Auxiliary components:
Lactose monohydrate, corn starch, HPMC E5, BHA, magnesium stearate, opadryl AMB yellow.
Properties:
Antispasmodic. Solifenacin is a specific competitive inhibitor of m-cholinergic receptors, primarily the M3 subtype. Solifenacin has also been shown to have low or no affinity for various other receptors and ion channels.
The effectiveness of solifenacin when used in doses of 5 mg and 10 mg in overactive bladder syndrome is observed already during the first week of treatment and stabilizes over the next 12 weeks of treatment. The maximum effect can be observed after 4 weeks. The effectiveness is maintained during long-term use (at least 12 months).
Indications:
Treatment of urgent (imperative) urinary incontinence, frequent urination and urgent (imperative) urge to urinate, typical for patients with overactive bladder syndrome.
Method of administration and dosage:
Taken orally.
Adults over 18 years of age, including elderly patients – 5 mg once a day. If necessary, the dose can be increased to 10 mg once a day.
Contraindications:
Urinary retention; severe gastrointestinal disease (including toxic megacolon); myasthenia gravis; angle-closure glaucoma; severe liver failure; severe renal failure or moderate liver failure with concomitant treatment with CYP3A4 inhibitors (eg, ketoconazole); hemodialysis; childhood; hypersensitivity to solifenacin.
Precautions:
With caution: clinically significant bladder outlet obstruction with risk of urinary retention; pregnancy and lactation; gastrointestinal obstructive diseases (including food stagnation in the stomach); risk of decreased gastrointestinal motility; severe renal insufficiency (CC <30 ml / min), moderate hepatic insufficiency (7-9 points on the Child-Pugh scale) insufficiency (doses for these patients should not exceed 5 mg); concomitant use of strong inhibitors of the CYP3A4 isoenzyme, such as ketoconazole; esophageal hernia, gastroesophageal reflux, concomitant use with drugs (eg, bisphosphonates) that can cause or worsen esophagitis; peripheral neuropathy; with risk factors such as long QT syndrome and hypokalemia (prolongation of the QT interval and torsades de pointes have been observed).
Before initiating treatment with solifenacin, it should be established whether there are other causes of urinary dysfunction (heart failure or kidney disease). If a urinary tract infection is detected, appropriate antimicrobial treatment should be initiated.
Side effects:
From the digestive system: often – constipation, nausea, dyspepsia, abdominal pain; uncommon – gastroesophageal reflux disease, dry throat; rare – intestinal obstruction, coprostasis; very rare – vomiting, decreased appetite.

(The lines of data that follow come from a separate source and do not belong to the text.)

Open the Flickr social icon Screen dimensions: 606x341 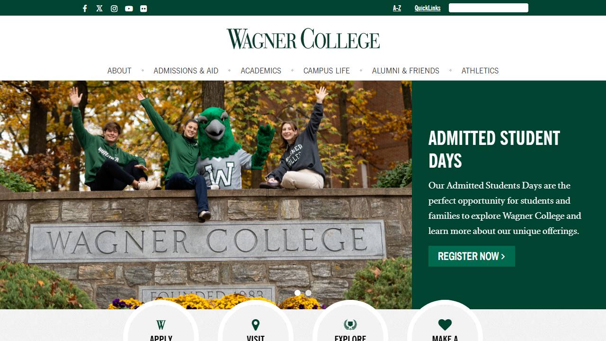click(x=143, y=9)

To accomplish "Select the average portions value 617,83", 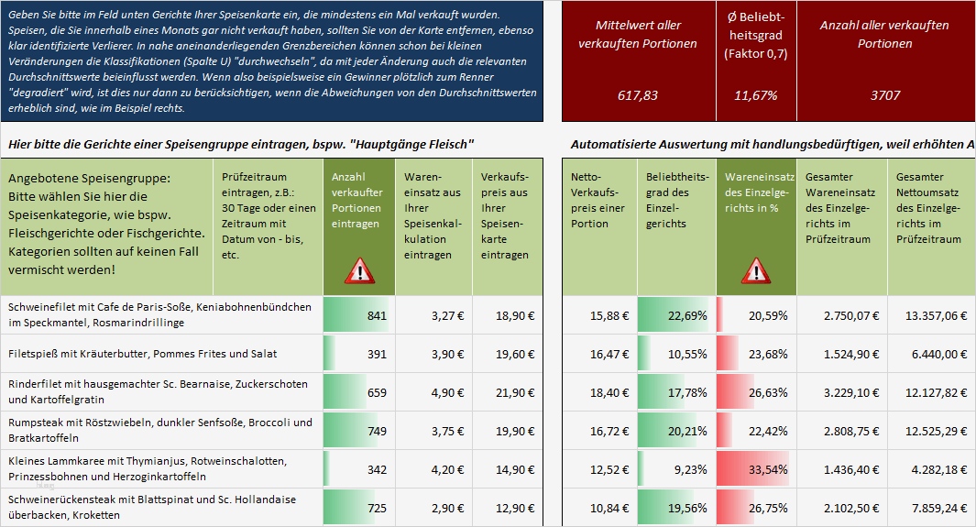I will (640, 95).
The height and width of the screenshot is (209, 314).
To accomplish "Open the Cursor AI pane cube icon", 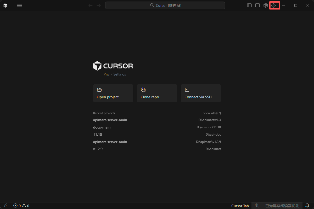I will pyautogui.click(x=265, y=5).
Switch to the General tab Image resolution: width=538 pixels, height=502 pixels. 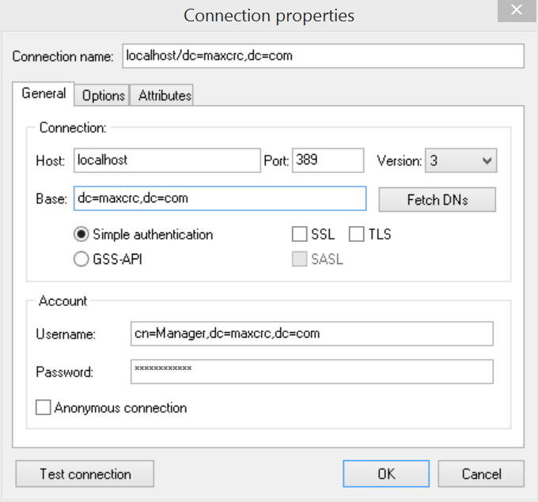coord(44,93)
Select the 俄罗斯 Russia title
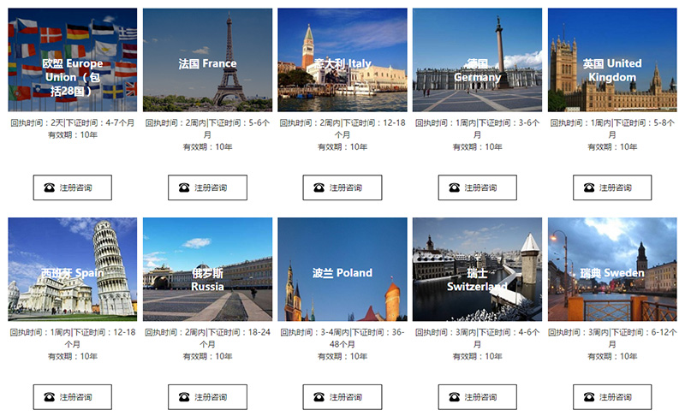 pyautogui.click(x=207, y=280)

From the urinary system: uncommon – urinary tract infections, difficulty urinating; rare – urinary retention; very rare – renal failure.
From the central nervous system: uncommon – drowsiness, dysgeusia (taste disturbance); very rare – dizziness, headache.
From the organ of vision: often – blurred vision (accommodation disorder); uncommon – dry eyes.
From the respiratory system: uncommon – dry nasal cavity.
From the skin and subcutaneous tissue: uncommon – dry skin; very rare – erythema multiforme, itching, rash, urticaria, angioedema, exfoliative dermatitis.
Others: uncommon – fatigue, swelling of the lower extremities; prolongation of the QT interval and heart rhythm disturbances of the “pirouette” type, liver dysfunction with increased activity of ALT, AST, GGT, cases of hyperkalemia, allergic reactions cannot be excluded.
Storage method:
Store at a temperature not exceeding 30 degrees in a dry place.
Package:
The cardboard pack contains 3 blisters of 10 tablets and paper instructions.